§ **Given problem**:
Transcribe each line of the records below word for word, leaving out the pictures.

Stored items:
----

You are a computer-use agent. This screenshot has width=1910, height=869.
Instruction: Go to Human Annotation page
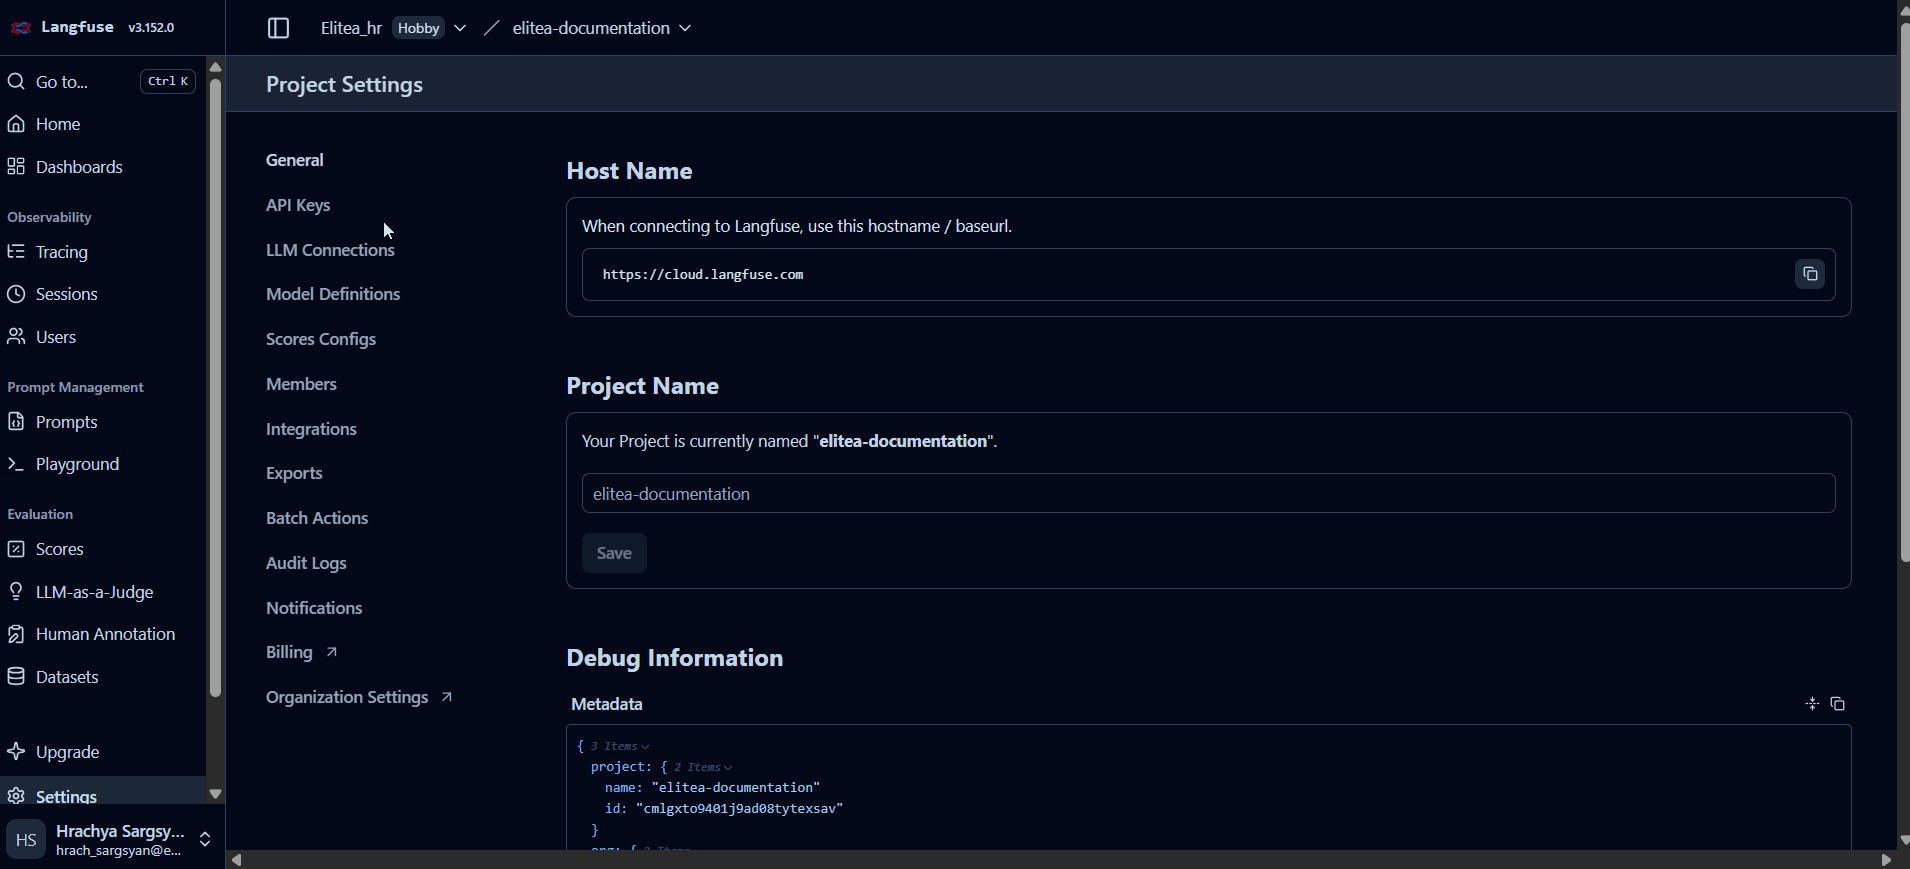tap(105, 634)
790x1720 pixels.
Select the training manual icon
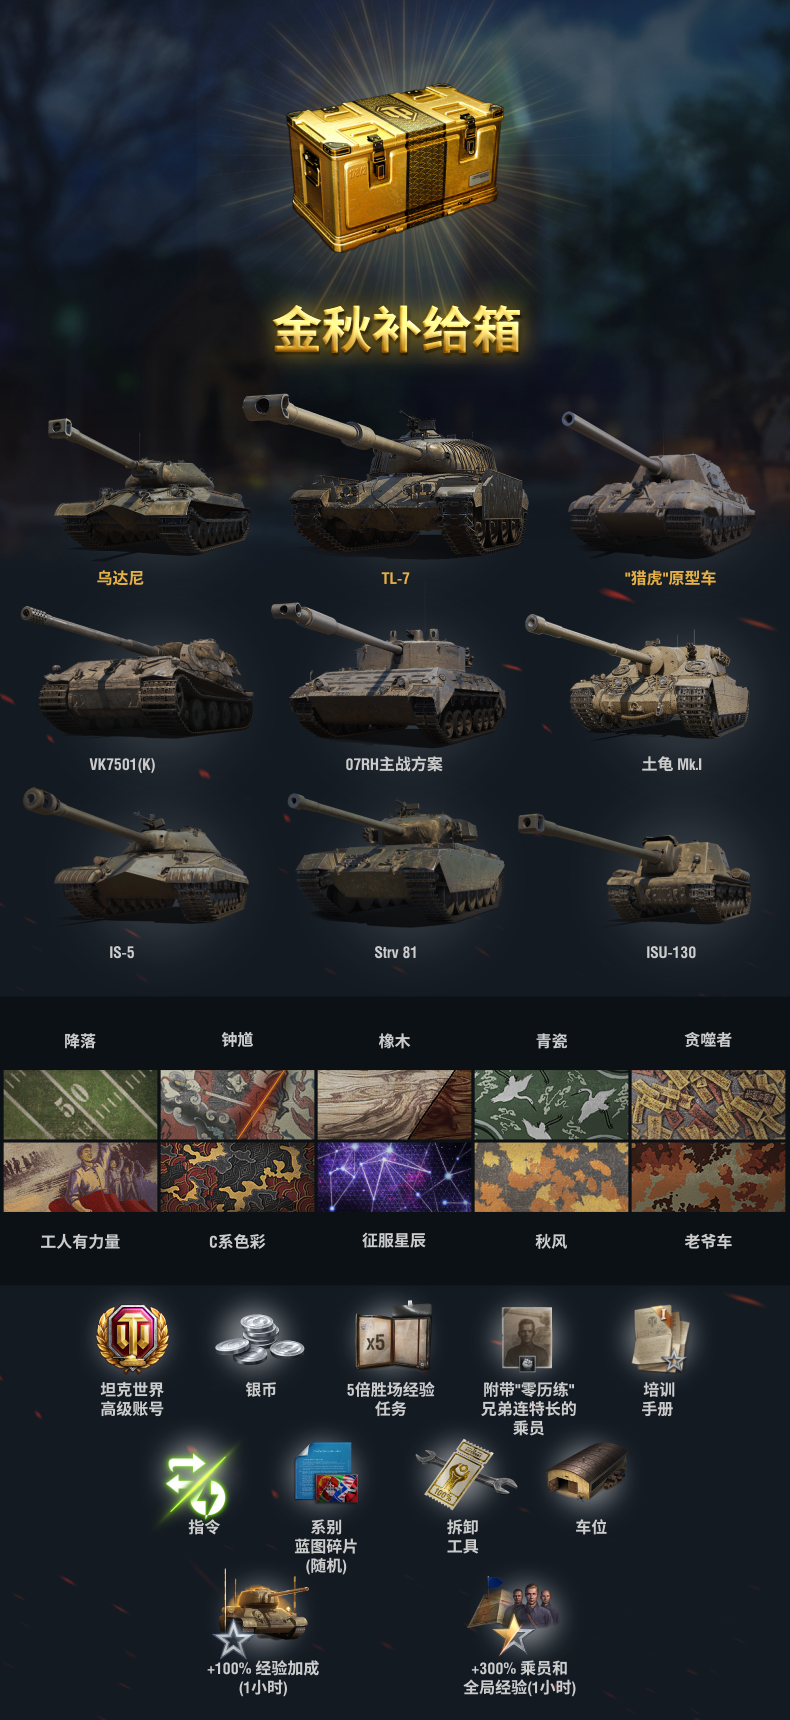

----

§ **Task result**:
You are a computer-use agent. This screenshot has width=1910, height=869.
Instruction: Go to Human Annotation page
tap(105, 634)
790x1720 pixels.
Select the training manual icon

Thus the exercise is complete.